Establishment of microembolic model in rat brains
- Author:
Yang ZHAO
1
Author Information
1. Department of Neurology
- Publication Type:Journal Article
- From:
Chinese Journal of Cerebrovascular Diseases
2006;3(11):508-512
- CountryChina
- Language:Chinese
-
Abstract:
Objective: To establish a well reproducible and highly stable microembolic model in rat brains and to provide a platform for investigating the ischemic neuronal injury of microemboli. Methods: Fifty-four Sprague-Dawley rats were randomly assigned to sham-operation group (n = 10) and atherosclerotic plaque microembolic model group (n = 44). The latter were further redivided into 106-150 μm (n = 20), 75-105 μm (n = 12) and 55-74 μm (n = 12) groups according to the size of microemboli.
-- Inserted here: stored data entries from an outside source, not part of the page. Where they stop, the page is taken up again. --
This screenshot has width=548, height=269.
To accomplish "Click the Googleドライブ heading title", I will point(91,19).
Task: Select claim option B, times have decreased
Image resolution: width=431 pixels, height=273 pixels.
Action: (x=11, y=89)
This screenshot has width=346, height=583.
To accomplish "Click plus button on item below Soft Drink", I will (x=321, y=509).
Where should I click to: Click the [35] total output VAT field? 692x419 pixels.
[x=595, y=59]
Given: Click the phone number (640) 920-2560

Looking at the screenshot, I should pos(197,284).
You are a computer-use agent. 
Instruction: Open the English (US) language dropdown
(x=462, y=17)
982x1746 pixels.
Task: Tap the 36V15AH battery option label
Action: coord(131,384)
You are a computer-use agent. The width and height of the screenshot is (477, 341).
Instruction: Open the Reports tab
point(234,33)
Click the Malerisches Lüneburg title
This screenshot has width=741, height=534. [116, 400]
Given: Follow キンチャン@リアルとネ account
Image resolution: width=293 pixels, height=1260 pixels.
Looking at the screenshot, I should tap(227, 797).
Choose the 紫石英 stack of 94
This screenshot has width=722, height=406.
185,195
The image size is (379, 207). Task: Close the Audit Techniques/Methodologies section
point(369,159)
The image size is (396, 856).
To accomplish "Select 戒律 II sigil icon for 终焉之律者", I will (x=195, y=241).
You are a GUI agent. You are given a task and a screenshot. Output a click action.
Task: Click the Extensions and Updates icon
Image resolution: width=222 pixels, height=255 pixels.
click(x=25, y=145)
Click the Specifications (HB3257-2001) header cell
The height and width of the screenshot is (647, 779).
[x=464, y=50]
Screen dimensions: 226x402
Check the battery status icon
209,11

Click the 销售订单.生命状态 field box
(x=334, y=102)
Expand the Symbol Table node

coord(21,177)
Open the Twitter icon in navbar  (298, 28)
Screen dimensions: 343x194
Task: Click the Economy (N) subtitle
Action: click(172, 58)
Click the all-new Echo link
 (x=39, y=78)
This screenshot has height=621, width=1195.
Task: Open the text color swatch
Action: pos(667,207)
Under the operating microscope, an indwelling venous catheter was inserted retrogradely from external carotid artery into internal carotid artery. Each rat was injected 100 corresponding microemboli of atherosclerotic plaque. The rats were killed after 24 hours. The severity of neuronal ischemic injury was detected by HE staining, the in situ TUNEL method for detection of apoptosis and immunohistochemistry staining for caspase-3 protein. Results: No infarction was found in the pathological section of brain tissue in the sham-operation group. The proportion of cerebral infarction in the 106-150 υm, 75-105 μm and 55-74 μm groups were 15/17, 11/12 and 5/12, respectively, there was significant difference as compared with the sham-operation group (P < 0.05); The numbers of TUNEL apoptosis were 33.3 ± 10.9, 25.9 ± 9.7 and 18.0 ± 6.9/HP, respectively, and they were significantly higher than those in the sham-operation group (5.7 ± 2.7/HP) (all P < 0.01). The cell numbers of positive expression of caspase-3 protein were 67 ± 11, 59 ± 12 and 46 ± 11/HP, respectively, and they were significantly higher than those in the sham-operation group (7.8 ± 3.1/HP) (all P < 0.01). Conclusion: The microemboli of 55-150 μm atherosclerotic plaque can stably result in microinfarction or neuronal apoptosis in rat brain tissues. The model may be used as an ideal means in the studying of physiopathology of cerebral microembolism.